Another anarchy was waiting for me at the university. When I finally reached it, I thought that I got lost and the Greek student brought me somewhere else. This place looked like an abandoned hospital and not a university. Stray dogs everywhere barking at each other in the middle of the campus, grass growing from destroyed pavements and fallen leaves everywhere. I had entered one of the buildings, and cigarette smoke smacked my face. It is normal to smoke in the corridors and even in the classroom. I was trying to find the Erasmus office, but it is a real labyrinth full of dogs (yes, they are inside the buildings too). After this day, I was waiting four weeks to receive my schedule. Some professors were not responding to my emails for weeks. I even met one of my professors for the first time, just a couple of days before my departure. My friends told me that sometimes they were waiting for professors in the class and they did not even show up. Pure anarchy even in the educational system.

The real anarchy was there too. Riots in the streets. They were protesting so often that I almost thought they were making protests even against protests because it was literally against everything - against Turkey, Northern Macedonia, Northern Cyprus, government, police, capitalism and so on. They had student protests in the campus of AUTH (Aristotle University) too. They threw Molotov cocktails in the corridors, like "set your university on fire!". Bizarre student activities. Another weird student activity (also connected to this protest) was being a part of KKE – Greek communist party. I would never in my life thought of joining the communist parade, especially on 17th November. In both universities I had visited inside, I saw corridors full of KKE posters.

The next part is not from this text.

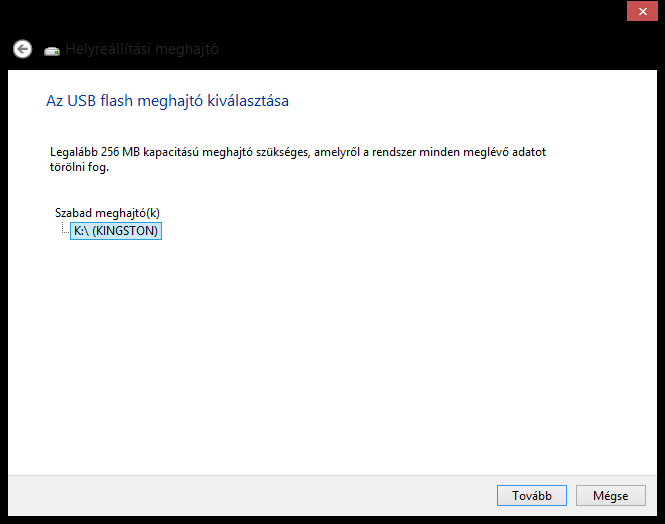Image resolution: width=665 pixels, height=524 pixels.
Task: Click the white arrow inside the back circle
Action: 22,49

How was it possible to make a protest like this on the campus? Easy, armed forces were prohibited from entering the university campus. That is also why immigrants live there in tents and prostitutes, and drug dealers can appear too. Seriously, after sunset, it was much safer to be outside of the campus than inside. But this year in September, police finally discovered this drug "supermarket" operating there so if you choose Thessaloniki for Erasmus, it might be less fun (just joking). 

There was anarchy in the traffic as well. I got almost hit by a car approximately once a week and by a motorcycle maybe four times a week (because public transport barely works and everybody has a scooter). Like really, only a few seconds or a longer step or if somebody did not pull me back on the street, I would be enjoying my Erasmus in a hospital – and seriously, you don't want to end up in a Greek state hospital, it's pure anarchy too. 

This all sounds like a horrible experience, but those four months were the best of my life! After some weeks, I got used to these difficulties a bit, and we just started to call these situations #greece and did not care that much about it. Yes, everything was filthy, not working, some local people were scamming us, but still, we had a perfect time there. Thessaloniki has excellent ESN sections. Almost every day they prepared some event for us, trips during the weekends, etc. Also, the city is full of beautiful places where you can chill with your friends, many bars, clubs and squares. It is close to the borders with Turkey, Bulgaria, Northern Macedonia and Albania so you can travel by bus not only in Greece but also abroad.

This cultural shock is what makes every Erasmus special. And I will never forget my Thesserasmus!